034This most recent trip to Sankt Koloman reminded me of how much my boys are “city mice”.  The farm we stayed on is a working organic farm.  They have cats (including a kitten who was a big hit with the kids), rabbits, chickens (Benjamin collected the eggs for our breakfast one day), goat and cows.  Both boys were intrigued by the animals (watching the cows get milked was the highlight of Benjamin’s trip, and Liam keeps asking where the kitten is) but they were not fond of the mud on their boots nor the inevitable bees and flies that come from being in the country in nice weather.

040I suspect this will change on its own after we go back to the US.  Before we left, our lives in the States included experiencing a lot more of nature, more regularly, than we do now.  I imagine it will again.  I really hope my boys will learn that the bees and bugs and dirt are all a small price to pay for the joy of being outdoors.  Really, I know they will — and I suspect that in a few years, when I’m pulling dead beetles out of the lint filter on the dryer, I’ll laugh at myself for ever thinking that they might not.

In the city

I’ve never lived in a city before:  Tysons Corner was my closest approximation before this (not a bad approximation in terms of the number of people, but a pretty bad approximation in almost every other way).  As such, I sometimes have trouble separating the things I’m enjoying about living in Vienna from the things I’d probably enjoy living in the heart of any city.


I love being in the middle of everything.  It’s incredibly liberating to be able to walk out of my front door and pick up coffee, go to a park, do any kind of shopping, or even get on a bus or train and go anywhere.  It’s also really enriching my experience here to be able to go for a stroll in the afternoon with the boys and easily access many of the culturally and historically significant aspects of Vienna.  We might, just on an afternoon walk, see a massive palace, visit a church older than my country or happen upon an operatic performance (that last one happened just today).  Pretty much anything I could want or need is right at my doorstep.  (We consider it a “long walk” to go get pizza — which takes 12 minutes from our front door.)

029Most of that, though, could be said about many cities in the world (Europe in particular).  In Vienna, I’m enjoying the safety, the richness of the history and the beauty — not only is the architecture like something from a story book, but this city has so much green space.  I’m not sure how much of that I would get anywhere else.

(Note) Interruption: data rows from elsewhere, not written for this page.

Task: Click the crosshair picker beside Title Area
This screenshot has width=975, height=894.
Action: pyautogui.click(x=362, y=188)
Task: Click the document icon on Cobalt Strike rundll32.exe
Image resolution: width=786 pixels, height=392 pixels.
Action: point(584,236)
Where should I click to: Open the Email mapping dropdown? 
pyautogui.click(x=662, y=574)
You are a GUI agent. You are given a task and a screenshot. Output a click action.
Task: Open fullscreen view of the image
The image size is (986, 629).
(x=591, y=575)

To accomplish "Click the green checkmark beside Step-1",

I’m really enjoying time here, but I’m still really a country mouse at heart.  I love Vienna’s architecture, but I long for a view that comes from other than just between two city streets.  I miss the way that grass cleans the dirt from my shoes.  I love the freshness of the smells of grass or hay or woods — wet pavement has a certain pleasantness to it, but it isn’t the same.

I’m really enjoying Vienna, and I think my sanity is preserved, in part, by being right in the heart of everything here.  But really, I’m just visiting.